Work item: Everything from the line containing "Task: Select the SocNetV" through the final line of the listing below should be given again, word for word, and nothing else.

§ §

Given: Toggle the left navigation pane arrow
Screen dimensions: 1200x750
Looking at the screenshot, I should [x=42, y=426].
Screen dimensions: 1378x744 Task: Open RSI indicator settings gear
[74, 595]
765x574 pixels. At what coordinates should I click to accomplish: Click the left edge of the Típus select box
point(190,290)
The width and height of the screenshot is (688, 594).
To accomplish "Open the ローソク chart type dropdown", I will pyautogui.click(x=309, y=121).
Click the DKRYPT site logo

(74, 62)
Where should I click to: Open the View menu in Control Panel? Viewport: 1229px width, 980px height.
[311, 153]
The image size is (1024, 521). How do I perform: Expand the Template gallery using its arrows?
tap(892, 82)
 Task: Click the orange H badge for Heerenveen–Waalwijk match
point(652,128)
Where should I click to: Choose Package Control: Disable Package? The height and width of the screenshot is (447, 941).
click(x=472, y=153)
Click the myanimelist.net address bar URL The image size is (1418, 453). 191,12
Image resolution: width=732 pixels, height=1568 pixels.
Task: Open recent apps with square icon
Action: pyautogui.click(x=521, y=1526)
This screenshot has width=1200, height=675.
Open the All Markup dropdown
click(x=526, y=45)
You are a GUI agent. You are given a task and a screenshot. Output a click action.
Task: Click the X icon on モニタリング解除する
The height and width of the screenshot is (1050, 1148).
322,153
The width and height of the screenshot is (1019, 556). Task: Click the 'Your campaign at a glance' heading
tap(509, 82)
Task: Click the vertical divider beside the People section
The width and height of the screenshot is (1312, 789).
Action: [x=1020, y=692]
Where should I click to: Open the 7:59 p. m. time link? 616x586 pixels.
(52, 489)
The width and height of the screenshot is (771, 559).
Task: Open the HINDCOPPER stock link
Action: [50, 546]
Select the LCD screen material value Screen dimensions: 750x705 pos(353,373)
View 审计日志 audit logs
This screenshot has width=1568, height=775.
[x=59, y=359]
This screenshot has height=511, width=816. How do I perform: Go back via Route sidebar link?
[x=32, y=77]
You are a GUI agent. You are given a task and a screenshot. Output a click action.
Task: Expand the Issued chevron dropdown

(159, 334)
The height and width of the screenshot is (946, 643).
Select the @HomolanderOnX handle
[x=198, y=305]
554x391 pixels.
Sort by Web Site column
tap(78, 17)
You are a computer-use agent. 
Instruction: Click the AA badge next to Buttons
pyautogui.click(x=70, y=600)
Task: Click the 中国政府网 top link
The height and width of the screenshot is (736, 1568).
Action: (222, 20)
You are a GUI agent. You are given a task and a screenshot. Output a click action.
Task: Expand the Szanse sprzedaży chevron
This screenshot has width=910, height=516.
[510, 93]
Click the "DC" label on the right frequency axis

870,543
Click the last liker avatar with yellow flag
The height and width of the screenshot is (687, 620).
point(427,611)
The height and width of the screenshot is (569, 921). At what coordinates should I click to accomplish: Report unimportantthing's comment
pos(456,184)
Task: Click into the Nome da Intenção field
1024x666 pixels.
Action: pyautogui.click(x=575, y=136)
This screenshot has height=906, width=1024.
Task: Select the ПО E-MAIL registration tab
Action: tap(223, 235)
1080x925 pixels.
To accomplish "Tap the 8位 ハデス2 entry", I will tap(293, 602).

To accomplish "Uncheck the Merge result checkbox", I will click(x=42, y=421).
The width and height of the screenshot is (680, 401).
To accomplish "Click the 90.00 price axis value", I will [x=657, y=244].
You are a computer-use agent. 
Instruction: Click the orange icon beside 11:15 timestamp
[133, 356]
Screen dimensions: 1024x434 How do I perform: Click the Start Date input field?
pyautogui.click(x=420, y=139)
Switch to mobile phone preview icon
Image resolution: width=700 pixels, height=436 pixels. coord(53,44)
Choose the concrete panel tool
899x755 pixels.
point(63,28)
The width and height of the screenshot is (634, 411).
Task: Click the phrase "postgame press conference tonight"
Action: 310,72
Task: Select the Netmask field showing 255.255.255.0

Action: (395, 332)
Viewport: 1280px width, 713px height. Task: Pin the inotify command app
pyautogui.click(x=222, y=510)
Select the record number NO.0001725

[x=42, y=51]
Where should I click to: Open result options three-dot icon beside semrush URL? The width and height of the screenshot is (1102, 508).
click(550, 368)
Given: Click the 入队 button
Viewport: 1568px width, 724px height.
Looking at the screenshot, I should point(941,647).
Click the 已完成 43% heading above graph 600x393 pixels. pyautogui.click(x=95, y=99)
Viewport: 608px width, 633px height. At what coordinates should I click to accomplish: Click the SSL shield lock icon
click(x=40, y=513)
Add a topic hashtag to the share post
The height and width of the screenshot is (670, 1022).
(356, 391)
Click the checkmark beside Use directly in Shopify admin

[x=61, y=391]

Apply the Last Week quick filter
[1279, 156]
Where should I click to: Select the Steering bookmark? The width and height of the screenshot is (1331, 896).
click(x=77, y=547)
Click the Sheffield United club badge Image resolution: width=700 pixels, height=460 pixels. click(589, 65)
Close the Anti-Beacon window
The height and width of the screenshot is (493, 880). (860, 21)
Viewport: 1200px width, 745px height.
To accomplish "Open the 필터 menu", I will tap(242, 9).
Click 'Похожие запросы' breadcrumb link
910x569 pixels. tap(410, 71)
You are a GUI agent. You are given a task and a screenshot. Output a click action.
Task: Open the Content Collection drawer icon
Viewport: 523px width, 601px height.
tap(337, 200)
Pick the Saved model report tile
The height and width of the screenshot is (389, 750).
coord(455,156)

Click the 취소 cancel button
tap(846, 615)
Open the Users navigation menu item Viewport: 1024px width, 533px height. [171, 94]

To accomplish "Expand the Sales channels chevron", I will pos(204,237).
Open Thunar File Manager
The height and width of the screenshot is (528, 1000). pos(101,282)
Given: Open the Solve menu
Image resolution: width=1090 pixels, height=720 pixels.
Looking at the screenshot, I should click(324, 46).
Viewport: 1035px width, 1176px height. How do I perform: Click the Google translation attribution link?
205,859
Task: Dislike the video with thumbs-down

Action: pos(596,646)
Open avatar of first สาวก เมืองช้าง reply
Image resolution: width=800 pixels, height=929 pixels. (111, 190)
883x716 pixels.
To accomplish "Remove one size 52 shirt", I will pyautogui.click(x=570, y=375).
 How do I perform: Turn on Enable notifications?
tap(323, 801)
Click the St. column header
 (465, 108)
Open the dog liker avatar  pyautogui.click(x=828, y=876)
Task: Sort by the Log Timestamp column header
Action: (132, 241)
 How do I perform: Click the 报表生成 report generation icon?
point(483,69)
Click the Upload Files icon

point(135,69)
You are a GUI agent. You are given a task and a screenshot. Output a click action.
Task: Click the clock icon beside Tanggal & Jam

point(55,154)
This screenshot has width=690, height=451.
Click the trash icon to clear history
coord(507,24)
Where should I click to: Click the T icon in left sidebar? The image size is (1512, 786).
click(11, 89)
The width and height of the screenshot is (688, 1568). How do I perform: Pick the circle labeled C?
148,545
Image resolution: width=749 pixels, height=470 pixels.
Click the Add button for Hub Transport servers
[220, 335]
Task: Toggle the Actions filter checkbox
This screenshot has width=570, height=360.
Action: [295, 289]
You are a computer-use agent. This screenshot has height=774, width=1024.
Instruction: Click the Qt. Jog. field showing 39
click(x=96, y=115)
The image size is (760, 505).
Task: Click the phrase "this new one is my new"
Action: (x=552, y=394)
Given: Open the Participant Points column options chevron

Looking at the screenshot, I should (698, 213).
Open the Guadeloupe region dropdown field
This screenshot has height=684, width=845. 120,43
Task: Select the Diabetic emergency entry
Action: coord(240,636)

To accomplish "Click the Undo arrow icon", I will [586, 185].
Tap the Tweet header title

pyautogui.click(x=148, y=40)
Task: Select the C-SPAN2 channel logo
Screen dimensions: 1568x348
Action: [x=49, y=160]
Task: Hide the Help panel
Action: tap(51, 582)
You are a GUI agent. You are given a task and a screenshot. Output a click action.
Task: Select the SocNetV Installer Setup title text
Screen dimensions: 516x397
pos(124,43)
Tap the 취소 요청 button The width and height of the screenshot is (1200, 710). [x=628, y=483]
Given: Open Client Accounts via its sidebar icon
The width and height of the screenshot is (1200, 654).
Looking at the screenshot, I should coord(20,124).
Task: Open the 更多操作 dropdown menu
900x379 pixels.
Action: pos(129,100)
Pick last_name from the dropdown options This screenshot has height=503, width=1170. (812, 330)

§ §

Result of this exercise:
Task: Select the SocNetV Installer Setup title text
Screen dimensions: 516x397
pos(124,43)
Tap the 취소 요청 button The width and height of the screenshot is (1200, 710). [x=628, y=483]
Given: Open Client Accounts via its sidebar icon
The width and height of the screenshot is (1200, 654).
Looking at the screenshot, I should coord(20,124).
Task: Open the 更多操作 dropdown menu
900x379 pixels.
Action: pos(129,100)
Pick last_name from the dropdown options This screenshot has height=503, width=1170. (812, 330)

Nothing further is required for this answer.